REE manufactures products like REEBoard, which is a fully-flat and modular platform that can be used for autonomous vehicles. Upon closing, VCVC public shareholders and sponsors will own 7.8 percent of REE, while PIPE (private investment in public equity) investors will own 8.4 percent.
The VCVC and REE merger date
The merger was approved by VCVC shareholders on July 21. The transaction is expected to close immediately. REE’s Class A common stock and warrants will start trading on Nasdaq under the ticker symbols “REE” and “REEAW,” respectively.
REE’s stock forecast
Currently, VCVC stock is being tracked by just one Wall Street analyst. The analyst has given the stock a buy rating and a target price of $15. This suggests a 46 percent upside potential from the current price.
Is REE stock undervalued?
Based on VCVC’s current price, REE has an enterprise value of $3.2 billion. Based on this value and REE’s projected total revenue, its valuation multiples for 2023 and 2024 are 10.7x and 1.2x, respectively.
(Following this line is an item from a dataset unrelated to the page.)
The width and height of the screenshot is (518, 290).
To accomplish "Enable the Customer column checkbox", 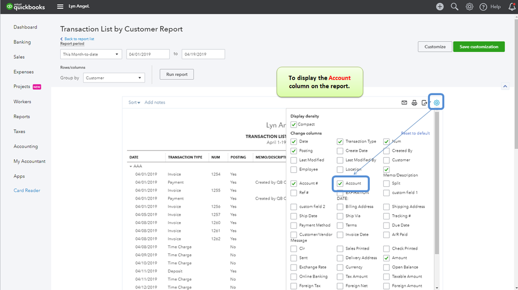I will click(387, 160).
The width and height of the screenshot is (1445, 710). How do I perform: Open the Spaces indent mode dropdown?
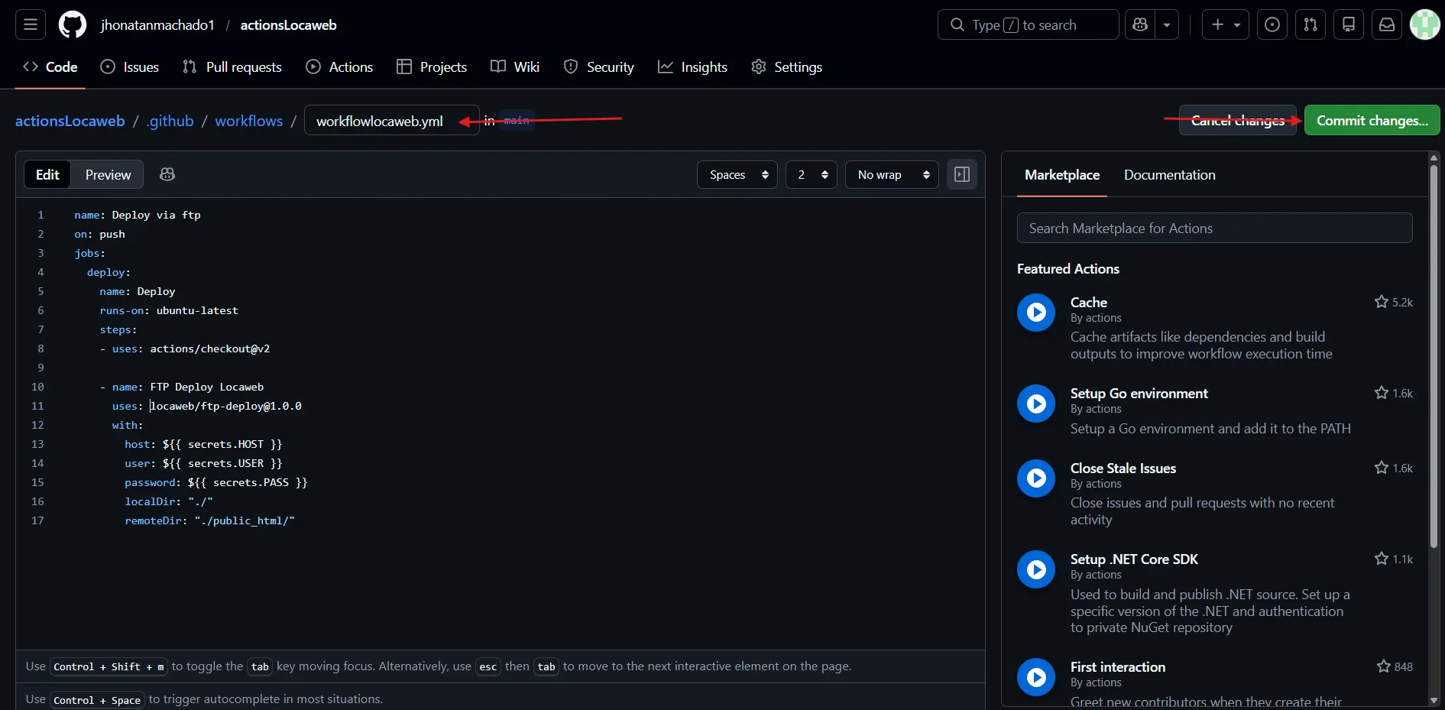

Since REE is a growth stock, the company’s 2025 EV-to-sales multiple of 0.6x looks much more attractive.
REE stock is a good long-term investment.
VCVC stock’s 38 percent pullback from the 52-week high has opened a discount entry opportunity to REE, which has bright growth prospects. REE develops EV platforms that can be used to build several different types of vehicles. The company’s products are fully flat and modular, which means that the components can be assembled to support vehicles of several different sizes and shapes. In 2023, REE plans to start mass production of its platforms.
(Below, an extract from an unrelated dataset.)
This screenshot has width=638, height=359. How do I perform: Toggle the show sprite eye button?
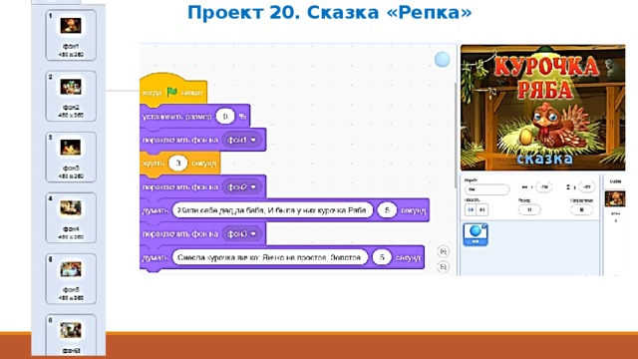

REE expects to generate sales of $0.3 billion in 2023 and forecasts its sales growing by 800 percent in 2024. In 2025, the company projects revenue of $5.7 billion and an attractive gross margin of 31 percent. It also expects to turn EBITDA positive in 2024 and foresees an EBITDA of $904 million in 2025. REE said that it has an order book for more than 250,000 platforms, which accounts for 27 percent of its cumulative projected revenue of $19.1 billion by 2026.
As part of its merger with VCVC, REE will receive around $500 million in gross cash proceeds to pursue its growth plans. The amount includes about $200 million in cash held by VCVC in trust and an additional $300 million in PIPE at $10 per share. The PIPE investors include Koch Strategic Platforms, Indian truck manufacturer Mahindra & Mahindra, and Magna International.
What happens to VCVC stock after the merger?
VCVC stock will immediately convert to REE stock after the deal closes. As a result, VCVC investors will become shareholders in REE.